I just might throw my hat in the ring too. I've never been in any type of fishing tournament, so getting into one and especially with a kayak would certainly be a good time. 

Bowhunter57


----------



## Jmsteele187 (Dec 22, 2011)

It would just be for friendly competition, and a way to all get together and meet each other. Should it be just for bragging rights, or collect a small entry fee and have 100% pay out? And do you guys think it would be better to have it set up for teams or individuals?


Posted using Outdoor Hub Campfire


----------



## KingFisher89 (Feb 22, 2007)

how do you keep bass alive in a kayak? since they dont have a livewell and not much room for a cooler just curious


----------



## PARK92 (Apr 21, 2012)

is there really that great of a bass population out there?


----------



## LatinoHeat (Sep 2, 2010)

good question. youd have to hang basket to stringer off the side, but bass are fairly sensitive and can die easily. Id say 2 man teams would be pretty cool. Keep it cheap. $10 person. $ back to second place. 1st place gets the rest. There is pretty decent bass action there. Alot of small ones, but enough 2-3lbs to make things interesting. Ive waded it with some success. Will find pike there too.

Since I would be new to the kayak game, can I get some helpful advice about what to buy and look for, what features are most important?


----------



## wildy115 (Jun 28, 2012)

use hawg trough and take pics&measurement of your catch like there doing everywhere else. Then release the fish.


----------



## Jmsteele187 (Dec 22, 2011)

wildy115 said:


> use hawg trough and take pics&measurement of your catch like there doing everywhere else. Then release the fish.

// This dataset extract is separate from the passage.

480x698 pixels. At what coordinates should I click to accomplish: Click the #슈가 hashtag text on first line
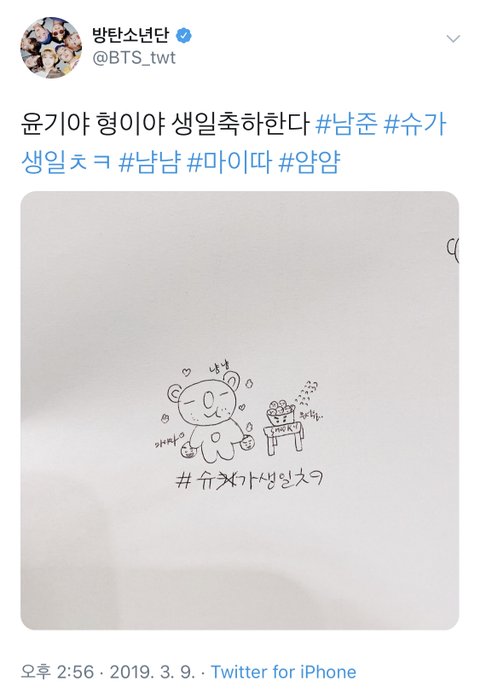click(x=415, y=124)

I think this would be the best way to go about it. If we get enough people together to actually have a tournament, I can even make up some tags to have in any pics taken to prove when the pic was taken. The tags would be handed out the day of the event.


Posted using Outdoor Hub Campfire


----------



## LatinoHeat (Sep 2, 2010)

would you have it in may around spawning time? big aggressive females?


----------



## Flathead76 (May 2, 2010)

Pictures would be the only way to do it. Most of the spring the bass are not in season.


----------



## 419deerhunter (Mar 23, 2011)

I might be interested dont think i would pay more than $10 though


----------



## Jmsteele187 (Dec 22, 2011)

If there was a fee I can't see it being more than $10 each. Personally I wouldn't mind if it were just for bragging rights, and it was free. On the other hand, putting money on the table makes things a little more interesting, so either way is fine with me. Since we're putting this together on the fly as a fun get together kind of event, feel free to shoot me ideas. I'd like to get some sort of rules list together, and figure out a payout structure if we decide to put money on it. Also, if we get money involved, should there be a big fish prize?

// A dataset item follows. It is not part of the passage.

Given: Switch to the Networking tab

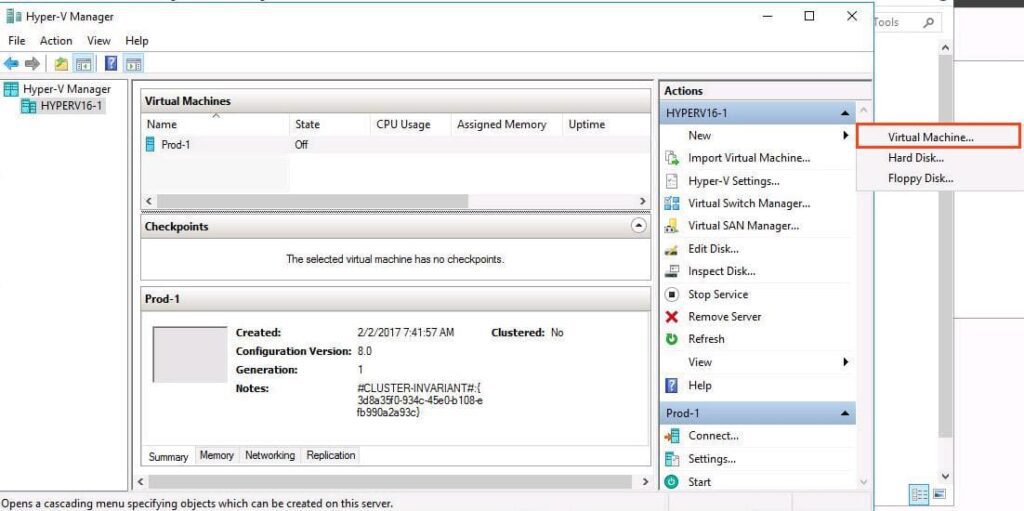Looking at the screenshot, I should 270,455.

As far as having in in May during the spawn, I'm perfectly fine with it. I would really want to go with taking pics if we were to do it then. I don't like taking the fish off the beds for very long during spawn. Having the females easier to catch will make things a lot more fun though.


Posted using Outdoor Hub Campfire


----------



## wildy115 (Jun 28, 2012)

That would be cool just to get out with a bunch of kayakers. The marsh has some nice sized bass and pike.


----------



## LatinoHeat (Sep 2, 2010)

im getting excited already fellas. can u imagine seeing the marsh with 20 kayakers!


----------



## Jmsteele187 (Dec 22, 2011)

LatinoHeat said:


> Since I would be new to the kayak game, can I get some helpful advice about what to buy and look for, what features are most important?


Check out the canoe and kayak section of this forum. You should be able to find quite a few other posts on the same topic there. There are quite a few good options out on the market.


Posted using Outdoor Hub Campfire


----------



## LatinoHeat (Sep 2, 2010)

Jmsteele187 said:


> Check out the canoe and kayak section of this forum. You should be able to find quite a few other posts on the same topic there. There are quite a few good options out on the market.
> 
> 
> Posted using Outdoor Hub Campfire


thanks steele


----------



## meathelmet (Aug 4, 2008)

wildy115 said:


> use hawg trough and take pics&measurement of your catch like there doing everywhere else. Then release the fish.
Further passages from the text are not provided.